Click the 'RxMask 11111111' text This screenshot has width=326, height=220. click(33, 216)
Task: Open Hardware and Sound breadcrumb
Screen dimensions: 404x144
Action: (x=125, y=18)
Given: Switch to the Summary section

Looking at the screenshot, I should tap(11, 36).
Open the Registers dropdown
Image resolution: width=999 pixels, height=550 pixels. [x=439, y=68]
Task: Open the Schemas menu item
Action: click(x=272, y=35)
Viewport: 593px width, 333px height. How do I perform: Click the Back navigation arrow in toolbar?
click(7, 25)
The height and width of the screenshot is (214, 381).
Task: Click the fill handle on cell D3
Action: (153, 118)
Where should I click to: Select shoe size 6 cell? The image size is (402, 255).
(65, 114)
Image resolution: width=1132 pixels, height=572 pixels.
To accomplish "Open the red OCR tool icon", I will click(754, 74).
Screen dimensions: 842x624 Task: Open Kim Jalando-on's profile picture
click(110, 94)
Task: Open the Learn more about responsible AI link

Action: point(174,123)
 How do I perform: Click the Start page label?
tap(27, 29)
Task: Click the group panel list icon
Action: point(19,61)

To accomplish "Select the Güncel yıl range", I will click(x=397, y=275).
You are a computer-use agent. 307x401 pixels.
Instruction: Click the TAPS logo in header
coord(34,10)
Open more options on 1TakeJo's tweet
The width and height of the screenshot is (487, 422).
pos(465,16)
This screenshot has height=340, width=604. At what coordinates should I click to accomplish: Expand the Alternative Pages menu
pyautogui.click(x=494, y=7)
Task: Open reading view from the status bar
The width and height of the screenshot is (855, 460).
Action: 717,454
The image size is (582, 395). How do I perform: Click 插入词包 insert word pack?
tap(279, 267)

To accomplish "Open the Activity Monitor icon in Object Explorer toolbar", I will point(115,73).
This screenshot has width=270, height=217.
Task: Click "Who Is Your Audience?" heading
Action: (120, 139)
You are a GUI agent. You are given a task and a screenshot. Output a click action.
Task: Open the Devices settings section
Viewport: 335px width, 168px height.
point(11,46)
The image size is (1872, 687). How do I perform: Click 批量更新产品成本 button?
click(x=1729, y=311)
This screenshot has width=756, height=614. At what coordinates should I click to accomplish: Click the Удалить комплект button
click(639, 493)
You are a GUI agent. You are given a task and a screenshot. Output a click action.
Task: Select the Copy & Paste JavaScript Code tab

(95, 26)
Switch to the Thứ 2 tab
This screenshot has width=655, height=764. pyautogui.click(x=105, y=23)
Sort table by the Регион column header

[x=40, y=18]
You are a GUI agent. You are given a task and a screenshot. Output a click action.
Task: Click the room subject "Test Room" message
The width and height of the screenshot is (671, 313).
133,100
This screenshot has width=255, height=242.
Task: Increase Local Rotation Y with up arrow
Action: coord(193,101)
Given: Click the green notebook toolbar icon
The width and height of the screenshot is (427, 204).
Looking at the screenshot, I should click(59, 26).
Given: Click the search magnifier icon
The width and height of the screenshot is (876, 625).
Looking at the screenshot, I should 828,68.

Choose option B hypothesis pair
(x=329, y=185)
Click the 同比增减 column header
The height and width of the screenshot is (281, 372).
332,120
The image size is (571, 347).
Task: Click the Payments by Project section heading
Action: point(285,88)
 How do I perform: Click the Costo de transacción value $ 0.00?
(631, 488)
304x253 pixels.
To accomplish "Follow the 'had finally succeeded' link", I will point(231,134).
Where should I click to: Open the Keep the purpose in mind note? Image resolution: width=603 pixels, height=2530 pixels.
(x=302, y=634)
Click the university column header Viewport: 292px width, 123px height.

════════════════

#### [Work task]
A faithful copy of all the records is required.

#### [Answer below]
Click the 'RxMask 11111111' text This screenshot has width=326, height=220. click(33, 216)
Task: Open Hardware and Sound breadcrumb
Screen dimensions: 404x144
Action: (x=125, y=18)
Given: Switch to the Summary section

Looking at the screenshot, I should tap(11, 36).
Open the Registers dropdown
Image resolution: width=999 pixels, height=550 pixels. [x=439, y=68]
Task: Open the Schemas menu item
Action: click(x=272, y=35)
Viewport: 593px width, 333px height. How do I perform: Click the Back navigation arrow in toolbar?
click(7, 25)
The height and width of the screenshot is (214, 381).
Task: Click the fill handle on cell D3
Action: (153, 118)
Where should I click to: Select shoe size 6 cell? The image size is (402, 255).
(65, 114)
Image resolution: width=1132 pixels, height=572 pixels.
To accomplish "Open the red OCR tool icon", I will click(754, 74).
Screen dimensions: 842x624 Task: Open Kim Jalando-on's profile picture
click(110, 94)
Task: Open the Learn more about responsible AI link

Action: point(174,123)
 How do I perform: Click the Start page label?
tap(27, 29)
Task: Click the group panel list icon
Action: point(19,61)

To accomplish "Select the Güncel yıl range", I will click(x=397, y=275).
You are a computer-use agent. 307x401 pixels.
Instruction: Click the TAPS logo in header
coord(34,10)
Open more options on 1TakeJo's tweet
The width and height of the screenshot is (487, 422).
pos(465,16)
This screenshot has height=340, width=604. At what coordinates should I click to accomplish: Expand the Alternative Pages menu
pyautogui.click(x=494, y=7)
Task: Open reading view from the status bar
The width and height of the screenshot is (855, 460).
Action: 717,454
The image size is (582, 395). How do I perform: Click 插入词包 insert word pack?
tap(279, 267)

To accomplish "Open the Activity Monitor icon in Object Explorer toolbar", I will point(115,73).
This screenshot has width=270, height=217.
Task: Click "Who Is Your Audience?" heading
Action: (120, 139)
You are a GUI agent. You are given a task and a screenshot. Output a click action.
Task: Open the Devices settings section
Viewport: 335px width, 168px height.
point(11,46)
The image size is (1872, 687). How do I perform: Click 批量更新产品成本 button?
click(x=1729, y=311)
This screenshot has width=756, height=614. At what coordinates should I click to accomplish: Click the Удалить комплект button
click(639, 493)
You are a GUI agent. You are given a task and a screenshot. Output a click action.
Task: Select the Copy & Paste JavaScript Code tab

(95, 26)
Switch to the Thứ 2 tab
This screenshot has width=655, height=764. pyautogui.click(x=105, y=23)
Sort table by the Регион column header

[x=40, y=18]
You are a GUI agent. You are given a task and a screenshot. Output a click action.
Task: Click the room subject "Test Room" message
The width and height of the screenshot is (671, 313).
133,100
This screenshot has width=255, height=242.
Task: Increase Local Rotation Y with up arrow
Action: coord(193,101)
Given: Click the green notebook toolbar icon
The width and height of the screenshot is (427, 204).
Looking at the screenshot, I should click(59, 26).
Given: Click the search magnifier icon
The width and height of the screenshot is (876, 625).
Looking at the screenshot, I should 828,68.

Choose option B hypothesis pair
(x=329, y=185)
Click the 同比增减 column header
The height and width of the screenshot is (281, 372).
332,120
The image size is (571, 347).
Task: Click the Payments by Project section heading
Action: point(285,88)
 How do I perform: Click the Costo de transacción value $ 0.00?
(631, 488)
304x253 pixels.
To accomplish "Follow the 'had finally succeeded' link", I will point(231,134).
Where should I click to: Open the Keep the purpose in mind note? Image resolution: width=603 pixels, height=2530 pixels.
(x=302, y=634)
Click the university column header Viewport: 292px width, 123px height.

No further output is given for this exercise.